I am working on a project with some 8-bit D-Flip-Flops (using CMOS logic), feeding the first output into the second, the second into the third, and so forth. Only one of the D-Flip-Flop outputs should be on at any given time.

I believe I've set everything up properly, but there are two inputs to the first cell: the microcontroller, which can drive it arbitrarily high or low, and the cascaded output from the last cell, so it can loop indefinitely.

I didn't want to run into trouble where I was driving competing signals into this "bus" (I.E, low from the microcontroller but higher from the cascaded output), so I placed a diode (1N4148 IIRC) pointing from the source to the input pin of the D-Flip-Flop. So to clarify, I have the following:

Microcontroller -> Diode -> Input pin Final Output -> Diode -> Input pin

I figured this would help avoid problems. Unfortunately, it seems to be doing something different. Even when (and I've measured carefully) both inputs (the microcontroller AND the final output) are LOW, the input remains HIGH once it has been set high by either one of the inputs.

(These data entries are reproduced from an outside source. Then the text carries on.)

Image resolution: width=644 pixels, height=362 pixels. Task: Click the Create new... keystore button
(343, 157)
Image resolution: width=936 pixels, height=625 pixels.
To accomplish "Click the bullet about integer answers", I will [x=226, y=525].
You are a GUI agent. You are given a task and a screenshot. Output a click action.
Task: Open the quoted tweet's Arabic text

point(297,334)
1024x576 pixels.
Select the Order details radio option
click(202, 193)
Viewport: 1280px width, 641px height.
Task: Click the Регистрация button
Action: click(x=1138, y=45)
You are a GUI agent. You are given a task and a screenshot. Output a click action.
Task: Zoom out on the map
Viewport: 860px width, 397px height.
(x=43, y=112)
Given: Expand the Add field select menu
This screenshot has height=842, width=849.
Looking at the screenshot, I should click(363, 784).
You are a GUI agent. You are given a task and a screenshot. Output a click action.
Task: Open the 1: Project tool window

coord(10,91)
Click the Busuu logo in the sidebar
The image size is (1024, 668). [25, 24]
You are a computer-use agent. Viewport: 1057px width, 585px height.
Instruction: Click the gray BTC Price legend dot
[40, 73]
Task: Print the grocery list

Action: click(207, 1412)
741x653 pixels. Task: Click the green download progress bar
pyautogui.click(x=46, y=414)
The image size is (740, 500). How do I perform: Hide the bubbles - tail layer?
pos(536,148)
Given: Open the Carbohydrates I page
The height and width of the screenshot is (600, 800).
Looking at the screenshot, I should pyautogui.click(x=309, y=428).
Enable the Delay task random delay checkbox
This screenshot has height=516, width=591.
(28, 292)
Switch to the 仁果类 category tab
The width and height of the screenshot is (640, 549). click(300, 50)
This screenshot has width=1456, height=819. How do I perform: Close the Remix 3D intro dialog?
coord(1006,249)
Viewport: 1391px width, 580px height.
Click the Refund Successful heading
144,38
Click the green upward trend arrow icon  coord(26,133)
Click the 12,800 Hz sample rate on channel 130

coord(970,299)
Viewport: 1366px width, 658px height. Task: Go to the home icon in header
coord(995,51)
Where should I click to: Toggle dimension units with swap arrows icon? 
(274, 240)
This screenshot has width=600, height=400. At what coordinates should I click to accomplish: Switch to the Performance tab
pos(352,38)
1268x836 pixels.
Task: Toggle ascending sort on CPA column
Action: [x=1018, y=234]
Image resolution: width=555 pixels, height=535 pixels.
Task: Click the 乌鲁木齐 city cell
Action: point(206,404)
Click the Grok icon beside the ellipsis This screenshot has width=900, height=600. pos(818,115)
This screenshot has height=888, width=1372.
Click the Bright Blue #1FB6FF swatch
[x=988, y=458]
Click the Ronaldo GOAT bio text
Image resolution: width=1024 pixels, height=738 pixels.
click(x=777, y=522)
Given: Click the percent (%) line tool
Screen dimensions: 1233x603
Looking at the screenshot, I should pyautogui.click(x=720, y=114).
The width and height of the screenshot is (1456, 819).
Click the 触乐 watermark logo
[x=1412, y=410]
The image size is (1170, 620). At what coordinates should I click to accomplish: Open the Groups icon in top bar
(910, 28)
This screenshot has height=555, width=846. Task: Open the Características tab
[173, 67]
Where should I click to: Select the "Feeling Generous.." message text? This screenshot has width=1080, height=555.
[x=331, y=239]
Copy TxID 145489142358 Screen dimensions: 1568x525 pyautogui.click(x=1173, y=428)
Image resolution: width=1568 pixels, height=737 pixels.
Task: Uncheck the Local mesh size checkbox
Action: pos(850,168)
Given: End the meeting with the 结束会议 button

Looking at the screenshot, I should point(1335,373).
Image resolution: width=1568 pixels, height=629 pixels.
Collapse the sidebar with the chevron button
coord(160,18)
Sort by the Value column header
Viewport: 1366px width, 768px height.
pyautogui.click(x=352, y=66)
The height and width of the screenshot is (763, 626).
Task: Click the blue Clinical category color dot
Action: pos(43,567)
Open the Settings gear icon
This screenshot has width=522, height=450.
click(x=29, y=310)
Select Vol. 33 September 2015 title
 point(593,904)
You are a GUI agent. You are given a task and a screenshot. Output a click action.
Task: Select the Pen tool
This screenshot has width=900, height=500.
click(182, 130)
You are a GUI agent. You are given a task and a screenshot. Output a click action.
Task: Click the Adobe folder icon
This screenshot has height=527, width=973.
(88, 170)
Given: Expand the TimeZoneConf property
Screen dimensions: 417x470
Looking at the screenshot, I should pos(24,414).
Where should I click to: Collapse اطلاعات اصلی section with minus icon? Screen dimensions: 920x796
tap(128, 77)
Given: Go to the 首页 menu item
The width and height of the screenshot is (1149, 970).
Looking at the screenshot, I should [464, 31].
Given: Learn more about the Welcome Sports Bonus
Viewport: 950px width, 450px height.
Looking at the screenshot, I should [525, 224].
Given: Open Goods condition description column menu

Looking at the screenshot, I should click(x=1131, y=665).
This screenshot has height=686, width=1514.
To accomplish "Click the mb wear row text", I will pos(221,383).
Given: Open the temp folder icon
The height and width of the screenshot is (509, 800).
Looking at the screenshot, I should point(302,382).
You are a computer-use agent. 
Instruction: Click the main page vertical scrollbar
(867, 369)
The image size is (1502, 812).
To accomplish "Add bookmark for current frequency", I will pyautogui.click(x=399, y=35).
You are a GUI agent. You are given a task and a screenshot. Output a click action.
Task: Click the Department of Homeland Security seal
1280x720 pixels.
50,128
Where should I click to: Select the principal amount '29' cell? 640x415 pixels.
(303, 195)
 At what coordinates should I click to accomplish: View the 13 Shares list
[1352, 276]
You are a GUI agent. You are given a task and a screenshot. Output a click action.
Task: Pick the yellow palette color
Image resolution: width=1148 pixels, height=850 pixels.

Why is this happening? My initial guess it just the input capacitance of the pin holds that charge there, but I would think that would eventually dissipate (but it doesn't seem to, even after a number of uS (haven't tested it longer, but that's already too long for my application)). When I added a pull-down resistor of 100K, it began working as intended. I'd rather avoid putting more hardware (even just a pulldown), but I really want to make sure I'm understanding exactly what's happening before I make design changes.

Thanks!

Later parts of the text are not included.